This is a rather high-level question. I have been trying out the “PC sampling” feature of CUPTI. In particular, I’ve essentially taken the the pc_sampling CUPTI CUDA sample program, and added it to my program:
//
// Register callbacks for when CUPTI_ACTIVITY_KIND_PC_SAMPLING records arrive.
//
CUPTI_CALL(cuptiActivityRegisterCallbacks(bufferRequested, bufferCompleted));
//
// Enable PC sampling activities.
//
CUPTI_CALL(cuptiActivityEnable(CUPTI_ACTIVITY_KIND_PC_SAMPLING));
//
// Use the minimal sampling interval (to reduce sampling runtime overheads).
//
CUpti_ActivityPCSamplingConfig configPC;
CUcontext cuCtx;
configPC.size = sizeof(CUpti_ActivityPCSamplingConfig);
configPC.samplingPeriod=CUPTI_ACTIVITY_PC_SAMPLING_PERIOD_MIN;
configPC.samplingPeriod2 = 0;
cuCtxGetCurrent(&cuCtx);
CUPTI_CALL(cuptiActivityConfigurePCSampling(cuCtx, &configPC));
My question is, what amount of run-time overhead should I expect to experience with the PC sampling feature enabled as above (e.g. 50%, 100%?)? I ask since I am encountering REALLY big overheads (like… I’m talking 1000x or more), just from adding the above code, and with empty bufferCompleted callbacks that simply ignore activity records.

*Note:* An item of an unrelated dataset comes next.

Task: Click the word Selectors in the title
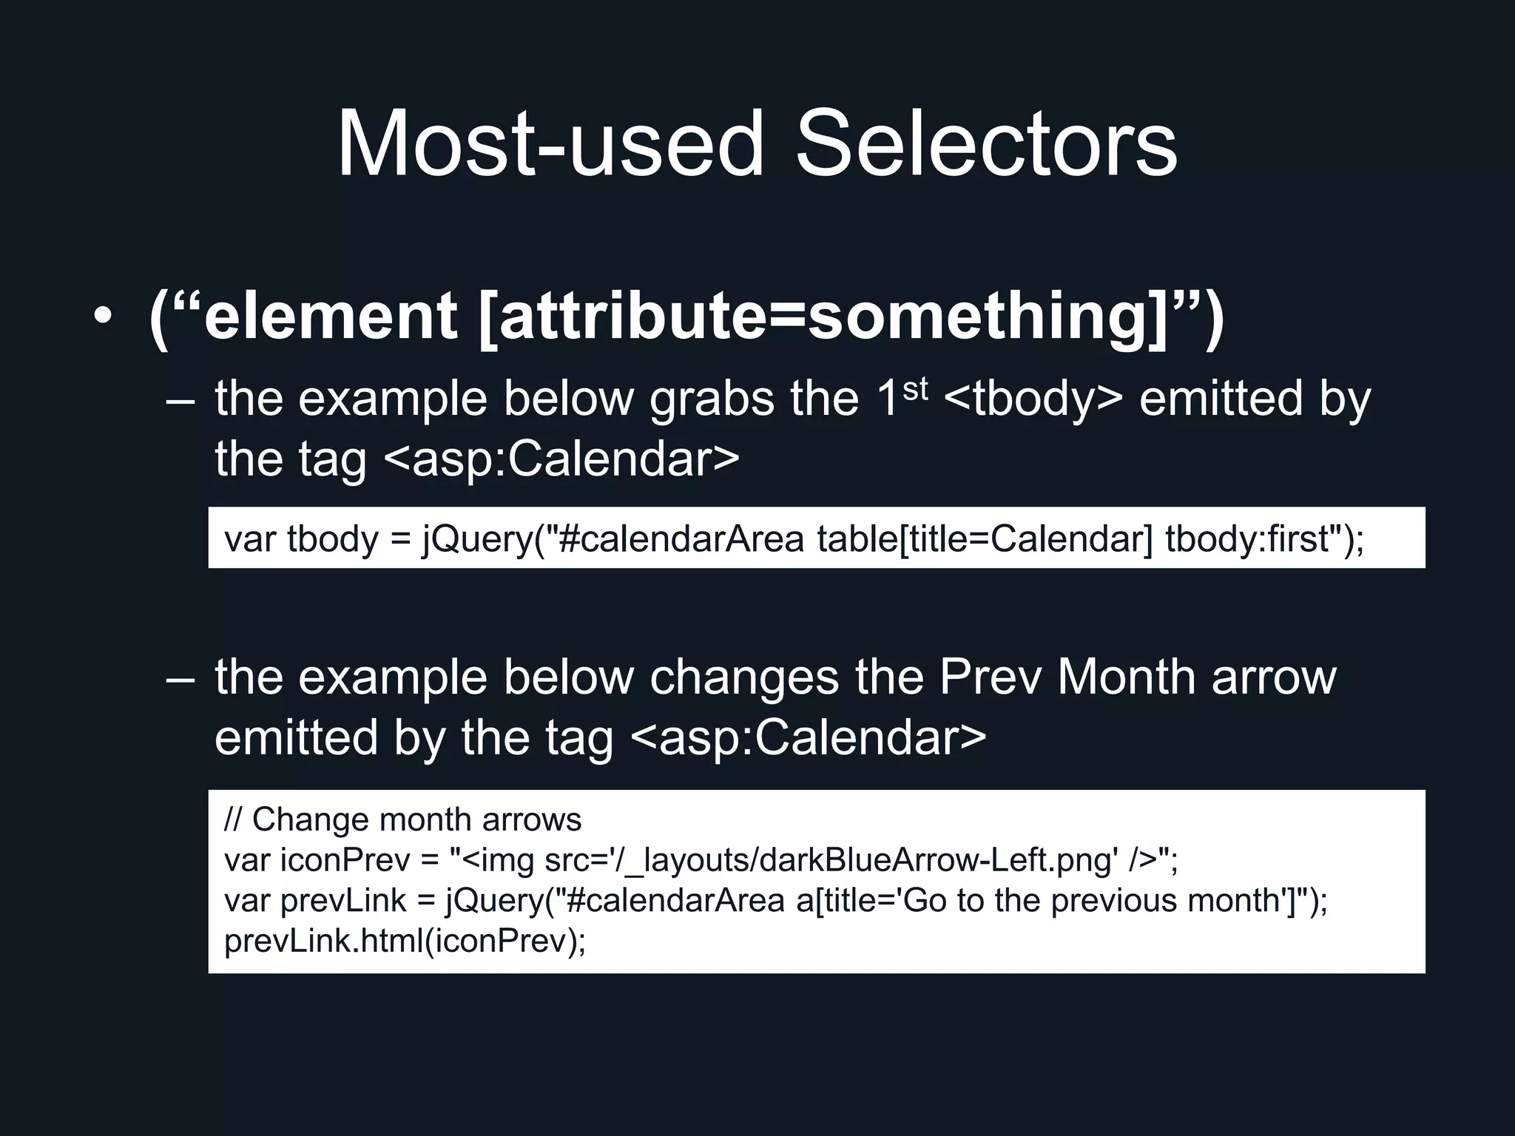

I also tried enabling PC sampling by running my program with nvprof, but I had the exact same slow-down behaviour:
$ nvprof --source-level-analysis pc_sampling -o profile.out ...
System configuration:
- CUDA docker image: 10.1-cudnn7-devel-ubuntu18.04
- GPU: Quadro P4000
- GPU driver version: 418.67
Coming from the world of VTune, I find this overhead really surprising. I thought the whole point of a sampling profiler was to have minimal runtime overhead… am I missing something, or is this expected behaviour?
Thanks in advance,
James